> _Your instructions_:
Could you rewrite all of the material below with every "Viewport" changed to "Window", keeping everything else unchanged?

> _Data entries_:
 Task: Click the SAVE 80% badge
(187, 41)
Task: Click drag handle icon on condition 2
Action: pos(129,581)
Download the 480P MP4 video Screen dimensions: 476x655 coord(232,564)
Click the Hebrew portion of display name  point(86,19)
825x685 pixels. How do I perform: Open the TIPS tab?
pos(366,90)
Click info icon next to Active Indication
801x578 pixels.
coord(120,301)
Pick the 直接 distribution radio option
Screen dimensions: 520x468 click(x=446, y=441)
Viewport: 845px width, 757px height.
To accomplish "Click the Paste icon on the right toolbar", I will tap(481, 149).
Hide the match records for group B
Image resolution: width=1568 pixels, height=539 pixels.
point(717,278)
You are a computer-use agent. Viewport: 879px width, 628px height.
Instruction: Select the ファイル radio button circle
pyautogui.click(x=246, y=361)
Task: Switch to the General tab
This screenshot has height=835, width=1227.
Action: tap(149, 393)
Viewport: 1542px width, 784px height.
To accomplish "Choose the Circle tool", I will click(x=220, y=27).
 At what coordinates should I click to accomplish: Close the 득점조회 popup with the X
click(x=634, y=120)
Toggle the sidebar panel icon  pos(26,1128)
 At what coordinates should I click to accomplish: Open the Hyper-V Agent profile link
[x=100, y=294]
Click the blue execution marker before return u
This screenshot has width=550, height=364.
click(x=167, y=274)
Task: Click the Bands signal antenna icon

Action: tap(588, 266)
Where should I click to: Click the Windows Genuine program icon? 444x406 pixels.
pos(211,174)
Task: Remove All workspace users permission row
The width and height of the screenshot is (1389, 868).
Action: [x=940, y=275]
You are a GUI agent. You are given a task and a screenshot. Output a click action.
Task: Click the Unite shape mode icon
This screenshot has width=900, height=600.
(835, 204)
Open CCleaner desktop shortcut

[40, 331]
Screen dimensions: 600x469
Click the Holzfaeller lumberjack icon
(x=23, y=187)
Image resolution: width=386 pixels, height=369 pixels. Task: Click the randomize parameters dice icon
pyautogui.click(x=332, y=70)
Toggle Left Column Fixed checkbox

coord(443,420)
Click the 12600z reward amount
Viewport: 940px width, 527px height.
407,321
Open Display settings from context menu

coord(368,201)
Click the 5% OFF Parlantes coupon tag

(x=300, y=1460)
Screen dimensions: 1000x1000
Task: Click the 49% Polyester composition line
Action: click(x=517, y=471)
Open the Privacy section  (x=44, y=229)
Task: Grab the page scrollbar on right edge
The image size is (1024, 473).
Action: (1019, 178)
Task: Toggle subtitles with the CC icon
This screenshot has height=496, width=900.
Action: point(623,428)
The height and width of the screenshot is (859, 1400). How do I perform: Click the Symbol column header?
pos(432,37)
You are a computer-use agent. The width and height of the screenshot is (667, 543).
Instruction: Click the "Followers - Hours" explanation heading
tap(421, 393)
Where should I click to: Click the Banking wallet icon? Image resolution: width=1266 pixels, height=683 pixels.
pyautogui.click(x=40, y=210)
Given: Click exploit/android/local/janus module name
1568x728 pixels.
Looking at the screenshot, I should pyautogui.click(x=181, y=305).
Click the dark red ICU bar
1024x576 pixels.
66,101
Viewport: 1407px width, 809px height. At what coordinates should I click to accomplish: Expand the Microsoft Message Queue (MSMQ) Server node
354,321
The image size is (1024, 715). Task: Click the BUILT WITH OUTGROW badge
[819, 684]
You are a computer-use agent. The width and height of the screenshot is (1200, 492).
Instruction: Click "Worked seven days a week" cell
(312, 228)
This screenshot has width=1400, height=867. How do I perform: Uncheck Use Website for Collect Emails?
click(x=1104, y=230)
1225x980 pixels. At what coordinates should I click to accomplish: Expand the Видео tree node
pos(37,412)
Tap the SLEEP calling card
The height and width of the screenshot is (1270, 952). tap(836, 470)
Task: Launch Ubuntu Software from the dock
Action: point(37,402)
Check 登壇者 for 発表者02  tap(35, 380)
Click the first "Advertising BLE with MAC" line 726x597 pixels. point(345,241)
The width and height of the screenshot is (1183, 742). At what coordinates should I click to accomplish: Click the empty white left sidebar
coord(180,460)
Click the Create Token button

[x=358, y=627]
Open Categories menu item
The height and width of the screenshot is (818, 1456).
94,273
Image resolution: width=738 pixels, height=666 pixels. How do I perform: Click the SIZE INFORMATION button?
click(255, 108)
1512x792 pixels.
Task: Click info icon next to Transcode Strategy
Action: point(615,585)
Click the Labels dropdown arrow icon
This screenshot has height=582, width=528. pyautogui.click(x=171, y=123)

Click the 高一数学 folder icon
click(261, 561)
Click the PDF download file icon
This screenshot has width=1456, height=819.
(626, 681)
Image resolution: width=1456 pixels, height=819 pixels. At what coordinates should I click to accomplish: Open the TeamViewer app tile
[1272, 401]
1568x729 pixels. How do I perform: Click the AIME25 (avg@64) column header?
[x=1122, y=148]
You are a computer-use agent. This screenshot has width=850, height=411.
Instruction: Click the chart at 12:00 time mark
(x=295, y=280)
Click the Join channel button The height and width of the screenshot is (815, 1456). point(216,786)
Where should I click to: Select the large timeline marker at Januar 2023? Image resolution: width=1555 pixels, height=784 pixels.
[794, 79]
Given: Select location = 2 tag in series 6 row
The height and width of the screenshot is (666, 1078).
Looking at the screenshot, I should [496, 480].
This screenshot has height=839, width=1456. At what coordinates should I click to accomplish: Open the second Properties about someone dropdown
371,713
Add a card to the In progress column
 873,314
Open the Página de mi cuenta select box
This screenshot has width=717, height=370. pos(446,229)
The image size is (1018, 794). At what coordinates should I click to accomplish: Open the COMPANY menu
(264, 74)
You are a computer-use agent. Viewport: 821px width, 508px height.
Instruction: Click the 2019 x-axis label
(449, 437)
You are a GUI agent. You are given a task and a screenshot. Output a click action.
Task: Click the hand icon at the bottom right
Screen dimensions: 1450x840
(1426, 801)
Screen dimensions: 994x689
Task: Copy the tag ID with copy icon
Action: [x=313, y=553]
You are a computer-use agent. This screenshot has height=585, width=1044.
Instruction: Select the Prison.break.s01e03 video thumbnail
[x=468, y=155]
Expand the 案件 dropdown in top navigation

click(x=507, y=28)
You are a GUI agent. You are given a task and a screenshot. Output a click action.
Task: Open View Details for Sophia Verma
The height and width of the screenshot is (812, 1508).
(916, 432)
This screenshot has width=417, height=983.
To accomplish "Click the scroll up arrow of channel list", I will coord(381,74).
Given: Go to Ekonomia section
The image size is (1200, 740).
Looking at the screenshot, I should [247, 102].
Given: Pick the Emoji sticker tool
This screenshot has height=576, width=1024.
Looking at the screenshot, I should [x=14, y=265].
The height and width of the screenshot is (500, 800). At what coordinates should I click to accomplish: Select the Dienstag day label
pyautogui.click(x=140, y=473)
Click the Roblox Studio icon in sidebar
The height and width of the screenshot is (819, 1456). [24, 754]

> _The output_:
 Task: Click the SAVE 80% badge
(187, 41)
Task: Click drag handle icon on condition 2
Action: pos(129,581)
Download the 480P MP4 video Screen dimensions: 476x655 coord(232,564)
Click the Hebrew portion of display name  point(86,19)
825x685 pixels. How do I perform: Open the TIPS tab?
pos(366,90)
Click info icon next to Active Indication
801x578 pixels.
coord(120,301)
Pick the 直接 distribution radio option
Screen dimensions: 520x468 click(x=446, y=441)
Window: 845px width, 757px height.
To accomplish "Click the Paste icon on the right toolbar", I will tap(481, 149).
Hide the match records for group B
Image resolution: width=1568 pixels, height=539 pixels.
point(717,278)
You are a computer-use agent. Window: 879px width, 628px height.
Instruction: Select the ファイル radio button circle
pyautogui.click(x=246, y=361)
Task: Switch to the General tab
This screenshot has height=835, width=1227.
Action: tap(149, 393)
Window: 1542px width, 784px height.
To accomplish "Choose the Circle tool", I will click(x=220, y=27).
 At what coordinates should I click to accomplish: Close the 득점조회 popup with the X
click(x=634, y=120)
Toggle the sidebar panel icon  pos(26,1128)
 At what coordinates should I click to accomplish: Open the Hyper-V Agent profile link
[x=100, y=294]
Click the blue execution marker before return u
This screenshot has width=550, height=364.
click(x=167, y=274)
Task: Click the Bands signal antenna icon

Action: tap(588, 266)
Where should I click to: Click the Windows Genuine program icon? 444x406 pixels.
pos(211,174)
Task: Remove All workspace users permission row
The width and height of the screenshot is (1389, 868).
Action: [x=940, y=275]
You are a GUI agent. You are given a task and a screenshot. Output a click action.
Task: Click the Unite shape mode icon
This screenshot has width=900, height=600.
(835, 204)
Open CCleaner desktop shortcut

[40, 331]
Screen dimensions: 600x469
Click the Holzfaeller lumberjack icon
(x=23, y=187)
Image resolution: width=386 pixels, height=369 pixels. Task: Click the randomize parameters dice icon
pyautogui.click(x=332, y=70)
Toggle Left Column Fixed checkbox

coord(443,420)
Click the 12600z reward amount
Window: 940px width, 527px height.
407,321
Open Display settings from context menu

coord(368,201)
Click the 5% OFF Parlantes coupon tag

(x=300, y=1460)
Screen dimensions: 1000x1000
Task: Click the 49% Polyester composition line
Action: click(x=517, y=471)
Open the Privacy section  (x=44, y=229)
Task: Grab the page scrollbar on right edge
The image size is (1024, 473).
Action: (1019, 178)
Task: Toggle subtitles with the CC icon
This screenshot has height=496, width=900.
Action: point(623,428)
The height and width of the screenshot is (859, 1400). How do I perform: Click the Symbol column header?
pos(432,37)
You are a computer-use agent. The width and height of the screenshot is (667, 543).
Instruction: Click the "Followers - Hours" explanation heading
tap(421, 393)
Where should I click to: Click the Banking wallet icon? Image resolution: width=1266 pixels, height=683 pixels.
pyautogui.click(x=40, y=210)
Given: Click exploit/android/local/janus module name
1568x728 pixels.
Looking at the screenshot, I should pyautogui.click(x=181, y=305).
Click the dark red ICU bar
1024x576 pixels.
66,101
Window: 1407px width, 809px height. At what coordinates should I click to accomplish: Expand the Microsoft Message Queue (MSMQ) Server node
354,321
The image size is (1024, 715). Task: Click the BUILT WITH OUTGROW badge
[819, 684]
You are a computer-use agent. The width and height of the screenshot is (1200, 492).
Instruction: Click "Worked seven days a week" cell
(312, 228)
This screenshot has width=1400, height=867. How do I perform: Uncheck Use Website for Collect Emails?
click(x=1104, y=230)
1225x980 pixels. At what coordinates should I click to accomplish: Expand the Видео tree node
pos(37,412)
Tap the SLEEP calling card
The height and width of the screenshot is (1270, 952). tap(836, 470)
Task: Launch Ubuntu Software from the dock
Action: point(37,402)
Check 登壇者 for 発表者02  tap(35, 380)
Click the first "Advertising BLE with MAC" line 726x597 pixels. point(345,241)
The width and height of the screenshot is (1183, 742). At what coordinates should I click to accomplish: Click the empty white left sidebar
coord(180,460)
Click the Create Token button

[x=358, y=627]
Open Categories menu item
The height and width of the screenshot is (818, 1456).
94,273
Image resolution: width=738 pixels, height=666 pixels. How do I perform: Click the SIZE INFORMATION button?
click(255, 108)
1512x792 pixels.
Task: Click info icon next to Transcode Strategy
Action: point(615,585)
Click the Labels dropdown arrow icon
This screenshot has height=582, width=528. pyautogui.click(x=171, y=123)

Click the 高一数学 folder icon
click(261, 561)
Click the PDF download file icon
This screenshot has width=1456, height=819.
(626, 681)
Image resolution: width=1456 pixels, height=819 pixels. At what coordinates should I click to accomplish: Open the TeamViewer app tile
[1272, 401]
1568x729 pixels. How do I perform: Click the AIME25 (avg@64) column header?
[x=1122, y=148]
You are a computer-use agent. This screenshot has width=850, height=411.
Instruction: Click the chart at 12:00 time mark
(x=295, y=280)
Click the Join channel button The height and width of the screenshot is (815, 1456). point(216,786)
Where should I click to: Select the large timeline marker at Januar 2023? Image resolution: width=1555 pixels, height=784 pixels.
[794, 79]
Given: Select location = 2 tag in series 6 row
The height and width of the screenshot is (666, 1078).
Looking at the screenshot, I should [496, 480].
This screenshot has height=839, width=1456. At what coordinates should I click to accomplish: Open the second Properties about someone dropdown
371,713
Add a card to the In progress column
 873,314
Open the Página de mi cuenta select box
This screenshot has width=717, height=370. pos(446,229)
The image size is (1018, 794). At what coordinates should I click to accomplish: Open the COMPANY menu
(264, 74)
You are a computer-use agent. Window: 821px width, 508px height.
Instruction: Click the 2019 x-axis label
(449, 437)
You are a GUI agent. You are given a task and a screenshot. Output a click action.
Task: Click the hand icon at the bottom right
Screen dimensions: 1450x840
(1426, 801)
Screen dimensions: 994x689
Task: Copy the tag ID with copy icon
Action: [x=313, y=553]
You are a computer-use agent. This screenshot has height=585, width=1044.
Instruction: Select the Prison.break.s01e03 video thumbnail
[x=468, y=155]
Expand the 案件 dropdown in top navigation

click(x=507, y=28)
You are a GUI agent. You are given a task and a screenshot. Output a click action.
Task: Open View Details for Sophia Verma
The height and width of the screenshot is (812, 1508).
(916, 432)
This screenshot has width=417, height=983.
To accomplish "Click the scroll up arrow of channel list", I will coord(381,74).
Given: Go to Ekonomia section
The image size is (1200, 740).
Looking at the screenshot, I should [247, 102].
Given: Pick the Emoji sticker tool
This screenshot has height=576, width=1024.
Looking at the screenshot, I should [x=14, y=265].
The height and width of the screenshot is (500, 800). At what coordinates should I click to accomplish: Select the Dienstag day label
pyautogui.click(x=140, y=473)
Click the Roblox Studio icon in sidebar
The height and width of the screenshot is (819, 1456). [24, 754]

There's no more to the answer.